The 2013 Prize in Astronomy
Steven A Balbus,
John F Hawley
for their discovery and study of the magnetorotational instability, and for demonstrating that this instability leads to turbulence and is a viable mechanism for angular momentum transport in astrophysical accretion disks.
The Shaw Prize in Astronomy for 2013 is awarded to Steven A Balbus, Savilian Professor of Astronomy, University of Oxford, UK and John F Hawley, Associate Dean for the Sciences and VITA Professor and Chair of Department of Astronomy, University of Virginia, USA for their discovery and study of the magnetorotational instability, and for demonstrating that this instability leads to turbulence and is a viable mechanism for angular momentum transport in astrophysical accretion disks.
Accretion is a widespread phenomenon in astrophysics. It plays a key role in star formation, mass transfer in stellar binaries, and the growth of supermassive black holes in the centres of galaxies. Sources powered by accretion can even outshine those of similar mass powered by nuclear fusion.
An Essay on the Prize
The attractive force of gravity is responsible for the formation of bound structures over a wide range of scales, from planets to clusters of galaxies. Unbalanced, gravity would cause matter to collapse into black holes. Fortunately, the concentration of mass by gravity is impeded, at least temporarily, by the requirement that the contracting material rid itself of excess energy and angular momentum. Bulk kinetic energy can be converted into heat and radiated away but angular momentum is less readily disposed of. Consequently, contracting material often assumes the form of a differentially rotating disk. Familiar examples include Saturn's rings and spiral galaxies. Nascent stars grow by accreting mass from disks that live several million years. The coplanar orbits of the solar system planets and multi-planet systems around other stars are vestiges of these disks.
More exotic accretion disks are found around compact objects such as white dwarfs, neutron stars and black holes. These systems shine by radiating gravitational potential energy released as mass spirals inward. For fluid to spiral in, its angular momentum must be transported out, but how this happens was for long a mystery. For decades, it was speculated that accretion disks were unstable and that the accretion torque arises from turbulent stresses. However, analytic analyses and numerical simulations consistently failed to identify any appropriate instability. In 1991 Balbus & Hawley announced an elegant solution to this longstanding problem.
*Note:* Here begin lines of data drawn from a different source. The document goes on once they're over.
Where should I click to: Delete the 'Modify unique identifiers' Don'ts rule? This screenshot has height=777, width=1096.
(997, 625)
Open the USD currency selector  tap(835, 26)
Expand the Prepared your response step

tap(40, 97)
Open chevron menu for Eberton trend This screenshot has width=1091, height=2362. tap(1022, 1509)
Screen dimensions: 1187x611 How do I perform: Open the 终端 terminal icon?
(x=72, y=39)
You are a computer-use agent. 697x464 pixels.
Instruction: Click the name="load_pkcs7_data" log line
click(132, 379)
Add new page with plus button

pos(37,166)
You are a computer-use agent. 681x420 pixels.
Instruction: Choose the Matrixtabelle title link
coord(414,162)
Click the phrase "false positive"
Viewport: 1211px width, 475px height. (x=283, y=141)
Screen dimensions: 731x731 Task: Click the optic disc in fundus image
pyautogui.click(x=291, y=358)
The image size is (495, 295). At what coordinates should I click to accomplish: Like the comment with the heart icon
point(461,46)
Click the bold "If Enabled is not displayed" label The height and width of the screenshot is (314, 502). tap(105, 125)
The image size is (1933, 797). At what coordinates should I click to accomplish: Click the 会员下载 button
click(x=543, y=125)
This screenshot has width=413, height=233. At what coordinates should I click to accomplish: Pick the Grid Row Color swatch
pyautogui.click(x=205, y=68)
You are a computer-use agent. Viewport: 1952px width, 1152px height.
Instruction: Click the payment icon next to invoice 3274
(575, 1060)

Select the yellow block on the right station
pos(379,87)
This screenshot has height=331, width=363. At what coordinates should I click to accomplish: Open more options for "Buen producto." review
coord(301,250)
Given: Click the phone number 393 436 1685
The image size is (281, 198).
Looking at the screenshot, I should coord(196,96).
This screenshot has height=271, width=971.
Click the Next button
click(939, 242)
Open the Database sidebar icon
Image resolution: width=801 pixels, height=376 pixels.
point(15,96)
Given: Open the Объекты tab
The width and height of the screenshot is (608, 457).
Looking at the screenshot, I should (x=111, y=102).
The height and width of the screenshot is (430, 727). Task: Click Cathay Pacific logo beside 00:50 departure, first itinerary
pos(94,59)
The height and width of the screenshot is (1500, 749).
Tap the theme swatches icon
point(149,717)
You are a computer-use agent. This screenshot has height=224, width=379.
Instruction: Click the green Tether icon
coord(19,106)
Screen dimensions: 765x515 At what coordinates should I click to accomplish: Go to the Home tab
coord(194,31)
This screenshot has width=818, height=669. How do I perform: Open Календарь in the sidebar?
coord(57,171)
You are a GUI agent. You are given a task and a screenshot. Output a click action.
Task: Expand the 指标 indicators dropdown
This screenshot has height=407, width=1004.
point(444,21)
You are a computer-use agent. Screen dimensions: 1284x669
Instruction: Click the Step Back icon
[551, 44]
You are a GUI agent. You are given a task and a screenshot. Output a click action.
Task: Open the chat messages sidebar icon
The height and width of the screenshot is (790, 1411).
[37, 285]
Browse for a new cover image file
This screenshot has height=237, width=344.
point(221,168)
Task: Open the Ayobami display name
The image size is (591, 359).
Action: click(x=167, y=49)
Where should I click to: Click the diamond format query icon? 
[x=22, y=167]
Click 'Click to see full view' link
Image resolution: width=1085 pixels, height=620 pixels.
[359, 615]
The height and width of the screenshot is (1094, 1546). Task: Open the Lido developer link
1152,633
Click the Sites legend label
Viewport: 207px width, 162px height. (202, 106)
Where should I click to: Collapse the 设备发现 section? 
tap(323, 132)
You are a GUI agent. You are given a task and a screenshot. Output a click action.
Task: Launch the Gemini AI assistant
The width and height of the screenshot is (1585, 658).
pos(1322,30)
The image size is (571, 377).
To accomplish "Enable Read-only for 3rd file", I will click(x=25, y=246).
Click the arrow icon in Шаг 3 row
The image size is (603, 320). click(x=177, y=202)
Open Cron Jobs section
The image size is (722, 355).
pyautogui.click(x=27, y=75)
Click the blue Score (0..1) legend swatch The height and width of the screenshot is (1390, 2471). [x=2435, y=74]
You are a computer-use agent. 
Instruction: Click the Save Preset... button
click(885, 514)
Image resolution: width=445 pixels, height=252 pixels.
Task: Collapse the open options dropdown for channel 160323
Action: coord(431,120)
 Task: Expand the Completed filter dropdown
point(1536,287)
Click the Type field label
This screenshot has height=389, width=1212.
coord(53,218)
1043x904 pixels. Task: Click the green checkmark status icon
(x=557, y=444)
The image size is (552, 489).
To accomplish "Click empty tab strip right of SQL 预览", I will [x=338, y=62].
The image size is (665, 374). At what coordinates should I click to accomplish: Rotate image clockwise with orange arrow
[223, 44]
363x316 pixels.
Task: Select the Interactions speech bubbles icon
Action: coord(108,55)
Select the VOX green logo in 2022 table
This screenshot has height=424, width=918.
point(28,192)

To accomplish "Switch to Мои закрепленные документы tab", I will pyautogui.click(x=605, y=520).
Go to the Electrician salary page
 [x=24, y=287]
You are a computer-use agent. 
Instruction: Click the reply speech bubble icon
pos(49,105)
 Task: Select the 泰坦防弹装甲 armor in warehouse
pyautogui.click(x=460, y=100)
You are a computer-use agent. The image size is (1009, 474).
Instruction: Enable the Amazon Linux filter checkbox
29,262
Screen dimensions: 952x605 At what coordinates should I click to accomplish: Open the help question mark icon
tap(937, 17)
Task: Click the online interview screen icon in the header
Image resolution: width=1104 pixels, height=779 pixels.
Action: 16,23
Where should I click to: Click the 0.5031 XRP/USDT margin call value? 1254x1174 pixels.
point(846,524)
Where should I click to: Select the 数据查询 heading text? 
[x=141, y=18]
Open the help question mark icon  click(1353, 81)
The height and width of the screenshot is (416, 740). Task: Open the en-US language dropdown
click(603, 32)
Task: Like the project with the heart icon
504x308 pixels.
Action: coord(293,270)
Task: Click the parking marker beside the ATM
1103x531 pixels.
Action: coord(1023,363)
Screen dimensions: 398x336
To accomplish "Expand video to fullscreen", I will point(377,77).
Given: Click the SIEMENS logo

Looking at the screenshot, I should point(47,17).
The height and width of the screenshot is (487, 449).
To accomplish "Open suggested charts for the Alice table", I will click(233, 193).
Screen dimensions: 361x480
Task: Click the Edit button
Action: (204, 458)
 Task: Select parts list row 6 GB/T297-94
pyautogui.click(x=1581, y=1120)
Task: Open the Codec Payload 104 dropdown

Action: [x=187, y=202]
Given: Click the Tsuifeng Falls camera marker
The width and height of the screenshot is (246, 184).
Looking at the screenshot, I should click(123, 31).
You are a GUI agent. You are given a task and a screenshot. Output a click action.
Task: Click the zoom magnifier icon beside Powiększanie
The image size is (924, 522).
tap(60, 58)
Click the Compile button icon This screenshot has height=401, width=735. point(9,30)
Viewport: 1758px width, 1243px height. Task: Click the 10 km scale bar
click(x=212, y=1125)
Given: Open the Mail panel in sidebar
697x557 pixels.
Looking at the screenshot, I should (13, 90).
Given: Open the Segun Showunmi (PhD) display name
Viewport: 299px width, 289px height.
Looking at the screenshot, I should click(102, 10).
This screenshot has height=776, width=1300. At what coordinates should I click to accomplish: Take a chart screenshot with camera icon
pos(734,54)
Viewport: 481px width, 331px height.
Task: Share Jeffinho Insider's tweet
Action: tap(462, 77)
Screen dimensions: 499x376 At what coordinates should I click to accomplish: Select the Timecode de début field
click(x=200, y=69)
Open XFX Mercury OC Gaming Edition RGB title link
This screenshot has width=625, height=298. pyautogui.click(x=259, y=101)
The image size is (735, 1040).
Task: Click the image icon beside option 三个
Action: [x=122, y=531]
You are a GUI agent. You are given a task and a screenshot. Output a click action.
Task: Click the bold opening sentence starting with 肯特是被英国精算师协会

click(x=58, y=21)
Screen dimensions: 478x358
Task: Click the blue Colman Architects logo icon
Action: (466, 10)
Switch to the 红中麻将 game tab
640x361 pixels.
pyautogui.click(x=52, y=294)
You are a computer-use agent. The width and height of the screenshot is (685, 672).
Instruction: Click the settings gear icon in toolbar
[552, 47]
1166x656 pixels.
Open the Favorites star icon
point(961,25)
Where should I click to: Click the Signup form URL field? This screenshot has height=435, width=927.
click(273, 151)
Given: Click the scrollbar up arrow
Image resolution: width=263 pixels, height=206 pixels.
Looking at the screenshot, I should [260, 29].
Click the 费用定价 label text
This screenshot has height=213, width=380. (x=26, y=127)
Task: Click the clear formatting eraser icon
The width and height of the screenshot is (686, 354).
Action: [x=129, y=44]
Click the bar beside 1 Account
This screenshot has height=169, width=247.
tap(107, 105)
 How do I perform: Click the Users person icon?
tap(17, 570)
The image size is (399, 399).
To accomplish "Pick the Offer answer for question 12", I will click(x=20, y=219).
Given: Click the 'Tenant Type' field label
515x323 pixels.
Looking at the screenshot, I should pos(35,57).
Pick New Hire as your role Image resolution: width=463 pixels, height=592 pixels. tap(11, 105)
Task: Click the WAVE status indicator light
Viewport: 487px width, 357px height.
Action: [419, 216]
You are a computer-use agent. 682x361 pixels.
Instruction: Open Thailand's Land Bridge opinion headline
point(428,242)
They demonstrated that even a weak seed magnetic field is sufficient to unleash a powerful instability, the magnetorotational instability (MRI), that both creates and sustains turbulence while also amplifying the magnetic field.
Steven A Balbus
Steven A Balbus was born in 1953 in Philadelphia, USA and is currently Savilian Professor of Astronomy at the University of Oxford, UK. He received BS degrees in both Mathematics and Physics from the Massachusetts Institute of Technology in 1975, obtained his PhD in Theoretical Astrophysics from the University of California, Berkeley in 1981, and held postdoctoral positions at the Massachusetts Institute of Technology and Princeton University, USA. He joined the faculty of the University of Virginia in 1985, moved to the École Normale Supérieure de Paris in 2004 and joined the University of Oxford in September 2012.
Updated 10 May 2019 Hong Kong
John F Hawley
John F Hawley was born in 1958 in Annapolis, Maryland, USA and is currently Associate Dean for the Sciences, and John D Hamilton Professor of Astronomy at the University of Virginia, USA. He obtained his PhD from the University of Illinois in 1984 and was Bantrell Fellow at the California Institute of Technology from 1984 to 1987. He has been associated with the Department of Astronomy at the University of Virginia since 1987, first as Assistant Professor (1987–1993), then as Associate Professor (1993–1999) and Professor of Astronomy (1999–2014), and the John D Hamilton Professor of Astronomy since 2014. He was chair of the department from 2006–2012, and became the Associate Dean for the Sciences in the College of Arts and Sciences in 2012. His research interests include computational simulation and black hole astrophysics. He received the 1993 Helen B Warner Prize from the American Astronomical Society for his contributions in astrophysical theory.